İçeriğe geçmek için "Enter"a basın

Gazeteci Cenk Mutluyakalı: Erdoğan iktidarı Kıbrıs’taki seçimlere müdahale ediyor

***Metinde yer alan görüşler yazar(lar)ına ait olup, HyeTert’in görüşlerini yansıtmak zorunda değildir.***
Kuzey Kıbrıs (KKTC) Başbakanı Ersin Tatar, Cumhurbaşkanı Tayyip Erdoğan’ın da katıldığı, Kıbrıs’ın kuzeyine su temini projesinin boru hattı onarımı töreninde 46 yıldır kapalı olan Kapalı Maraş’ın bir bölümünün halka açılacağını duyurdular. Kıbrıslı siyasetçiler için dahi sürpriz olan açıklama adada büyük yankı uyandırırken Güney Kıbrıs (Kıbrıs Cumhuriyeti), Yunanistan, Rusya, AB ve BM; kararı BM Güvenlik Konseyi kararlarının ihlali olarak değerlendirdi. Asker kontrolünde bulunan ve yasak bölge olan Kapalı Maraş’ın sahil yolunun açılışı, pazar günü yapılacak seçimler öncesinde hükümeti sarstı. Bölge dün kısmen halkın ziyaretine de açıldı.

KKTC Cumhurbaşkanlığı seçimi öncesinde Halkın Partisi (HP) koalisyon hükümetinden çekilme kararı aldı. Ayrıca, Dışişleri Bakanlığı da dahil hükümet ortaklarının böyle bir hamleden haberi olmadığı öne sürüldü.

Peki, Kapalı Maraş hamlesi ne anlama geliyor? Bu hamlenin 11 Ekim’de yapılacak seçimlerle ilgisi var mı? 46 yıldır kapalı olan bir alan BM kararına rağmen nasıl açılacak? Tüm bu soruları Kıbrıs’ta yayın yapan Yenidüzen Genel Yayın Yönetmeni Cenk Mutluyakalı ile konuştuk.

Mutluyakalı, Maraş’ın açılmasının, siyasi ve hukuki düzlemde çok daha derinlemesine bir sonuç gerektirdiğini söylerken, Türkiye’nin aslında “Maraş’ı açma” kararı olmadığını belirtti.

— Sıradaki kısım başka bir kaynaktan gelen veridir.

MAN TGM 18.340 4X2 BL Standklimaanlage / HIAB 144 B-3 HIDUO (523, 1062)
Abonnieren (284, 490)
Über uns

Fotoğraf: Cenk Mutluyakalı’nın kişisel arşivi

“AÇILAN SADACE SAHİL YOLU”

Asker kontrolündeki Maraş’ta, sadece sahil yolunun halkın ziyaretine açıldığına dikkat çeken Mutluyakalı, bu durumu “Maraş açılıyor” gibi sunmanın yalnızca algı yaratmak olduğunu ifade etti. Maraş meselesini Birleşmiş Milletler Güvenlik Konseyi kararları ya da Avrupa İnsan Hakları Mahkemesindeki davalardan bağımsız düşünmenin mümkün olmadığının altını çizen Mutluyakalı, “Maraş’ı açmak için yasal sakinleriyle müzakereye, Birleşmiş Milletlerle uzlaşıya, çok ciddi siyasi, hukuki süreçlere ihtiyaç vardır” dedi.

SEÇİM HAMLESİ OLARAK GÜNDEMDE

Gazeteci Mutluyakalı, bu şekilde Kıbrıs’ın kuzeyinde seçimlere yönelik bir hamle yapıldığını vurgulayarak “Kapalı Maraş’ta geçmişte de buna benzer adımlar atılmış; ya bir plaj açılmış, ya da benzeri yüzeysel kararlar alınmıştır. Şimdi yapılan da hem uluslararası camiayı biraz dürtmek, hem de Kıbrıs’taki seçimlerde bir aday lehine ortam yaratmaktır” dedi.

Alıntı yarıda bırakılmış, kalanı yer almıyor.